▶ _GIVEN REQUEST_: Could you edit the lines below so that "GUI agent" reads "screen assistant" everywhere, with nothing else changed and the pictures left out?

▶ _DATASET RECORDS_:
--------------------

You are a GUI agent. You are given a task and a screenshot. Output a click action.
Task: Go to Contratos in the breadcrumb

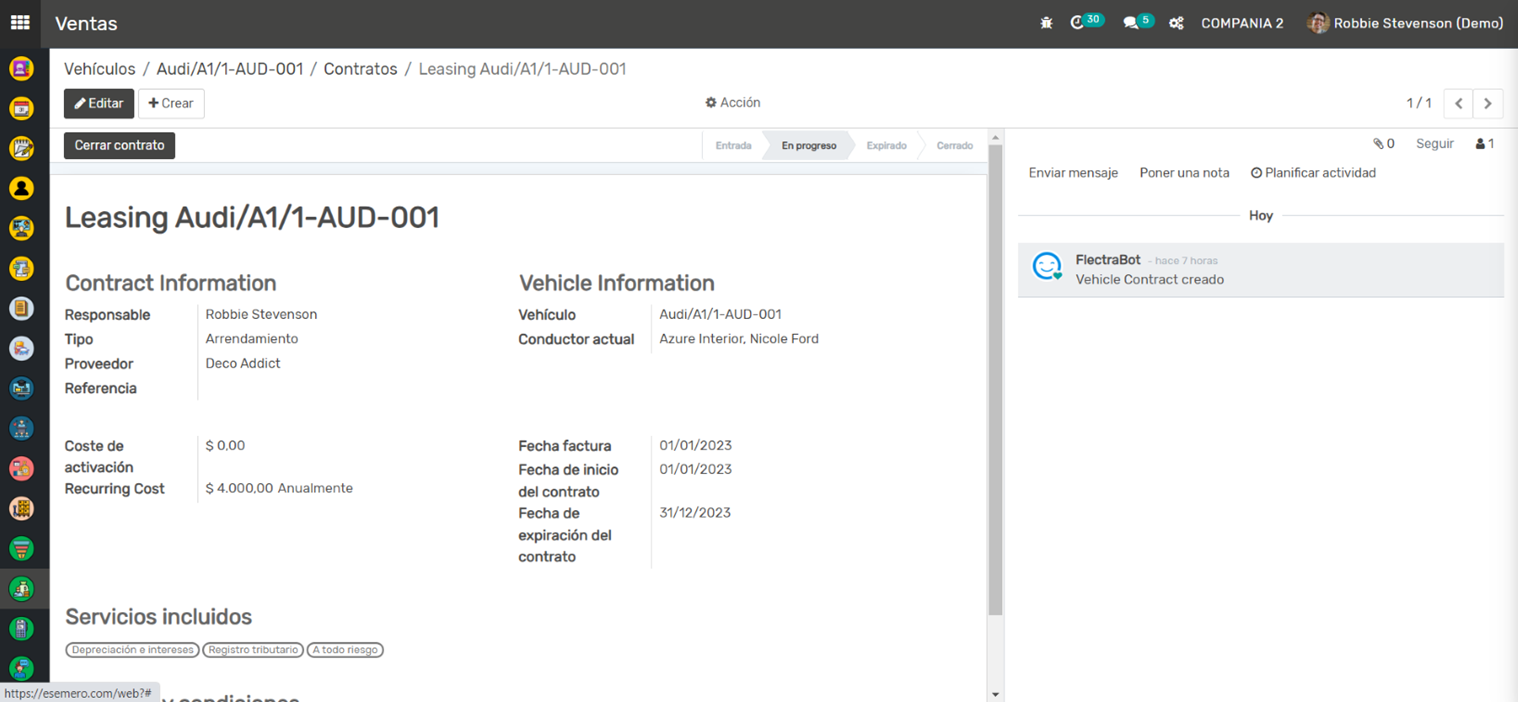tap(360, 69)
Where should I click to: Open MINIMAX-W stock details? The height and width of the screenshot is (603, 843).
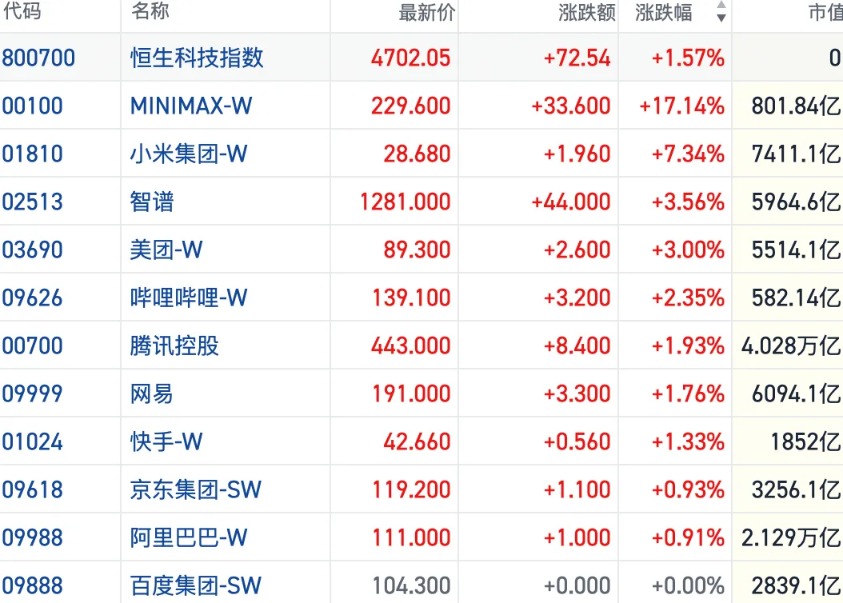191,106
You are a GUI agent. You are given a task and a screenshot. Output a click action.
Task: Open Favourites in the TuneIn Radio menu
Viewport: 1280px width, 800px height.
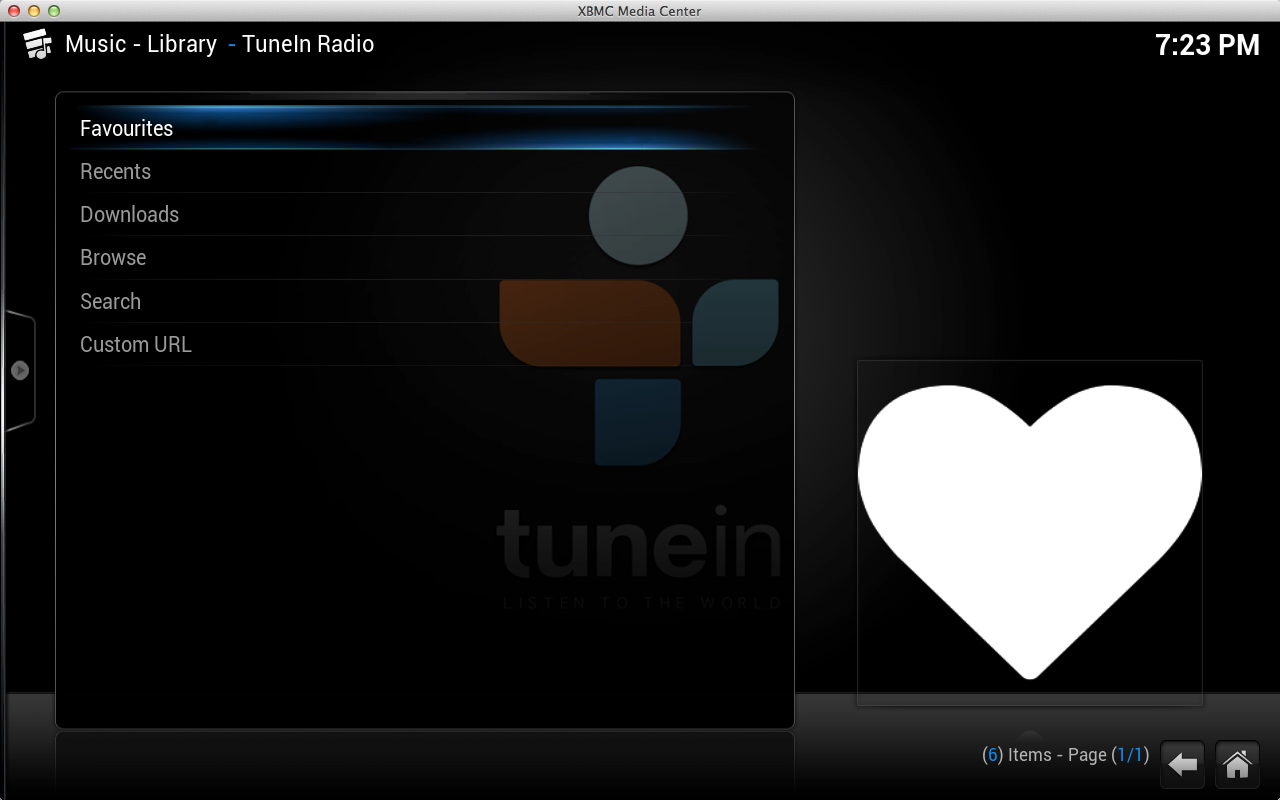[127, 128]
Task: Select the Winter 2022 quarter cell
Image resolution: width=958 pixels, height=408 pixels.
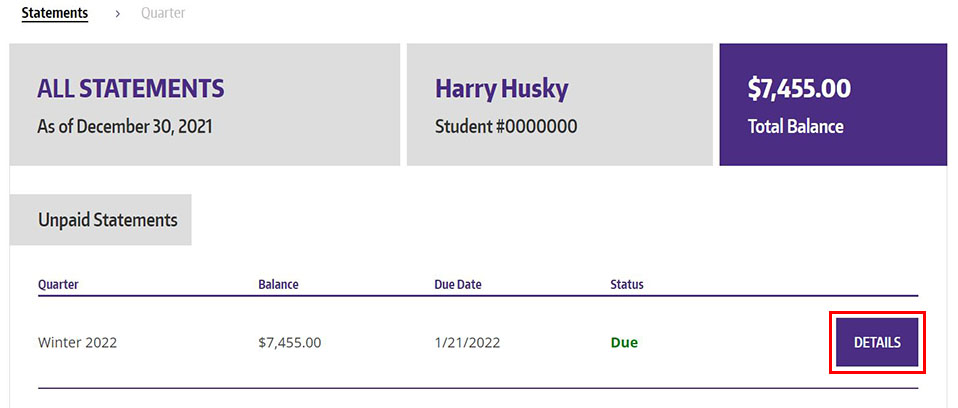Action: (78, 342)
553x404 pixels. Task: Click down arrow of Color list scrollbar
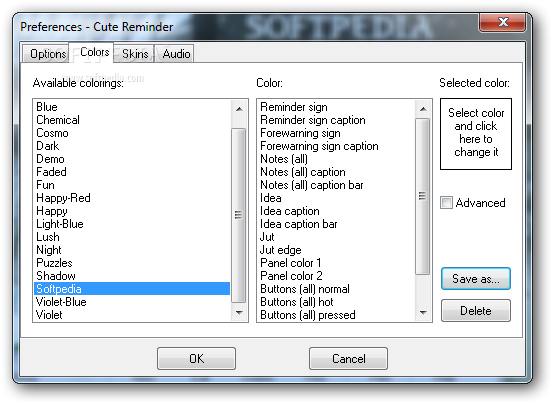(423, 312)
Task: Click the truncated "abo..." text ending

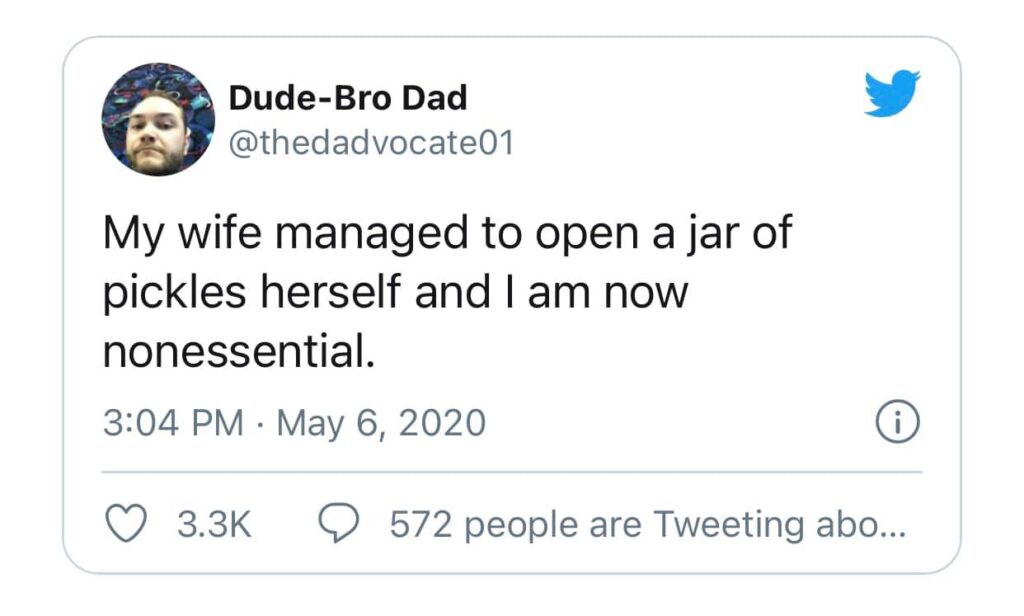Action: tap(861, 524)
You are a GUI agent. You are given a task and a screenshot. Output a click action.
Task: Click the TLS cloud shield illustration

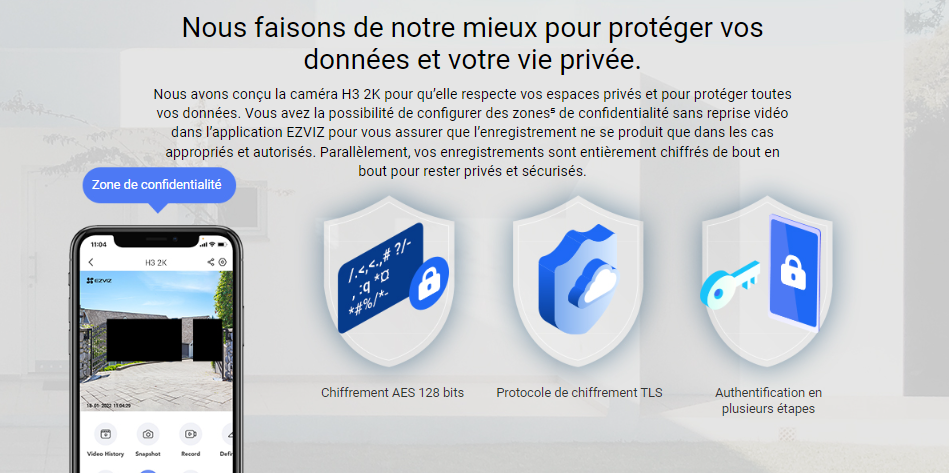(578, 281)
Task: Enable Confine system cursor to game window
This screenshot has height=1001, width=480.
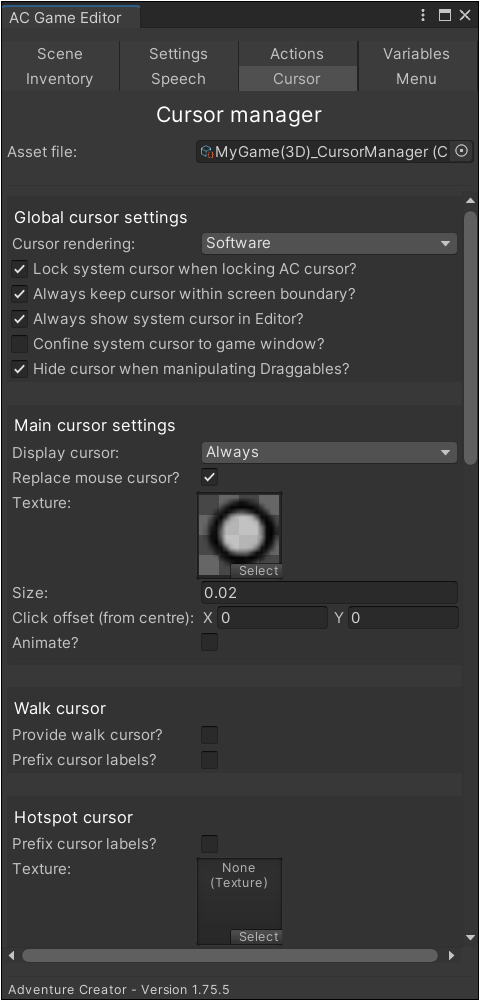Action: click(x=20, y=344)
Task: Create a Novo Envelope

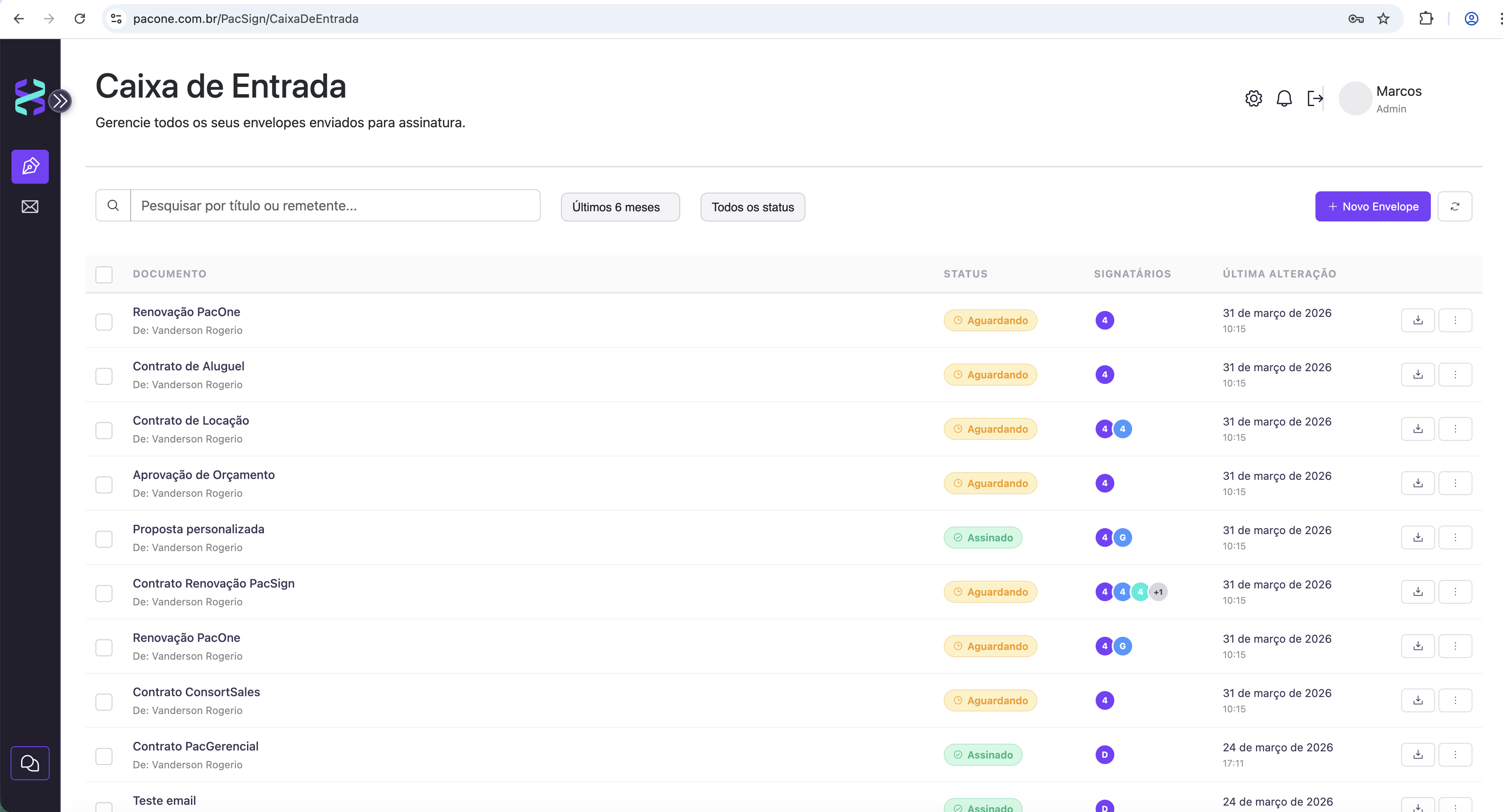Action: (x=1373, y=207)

--------------------

▶ _TASK RESPONSE_:
You are a screen assistant. You are given a task and a screenshot. Output a click action.
Task: Go to Contratos in the breadcrumb

tap(360, 69)
Where should I click to: Open MINIMAX-W stock details? The height and width of the screenshot is (603, 843).
191,106
You are a screen assistant. You are given a task and a screenshot. Output a click action.
Task: Open Favourites in the TuneIn Radio menu
Viewport: 1280px width, 800px height.
[127, 128]
Task: Select the Winter 2022 quarter cell
Image resolution: width=958 pixels, height=408 pixels.
Action: (78, 342)
553x404 pixels. Task: Click down arrow of Color list scrollbar
(423, 312)
Task: Click the truncated "abo..." text ending

Action: tap(861, 524)
You are a screen assistant. You are given a task and a screenshot. Output a click action.
Task: Click the TLS cloud shield illustration

(578, 281)
Task: Enable Confine system cursor to game window
This screenshot has height=1001, width=480.
Action: click(x=20, y=344)
Task: Create a Novo Envelope

Action: (x=1373, y=207)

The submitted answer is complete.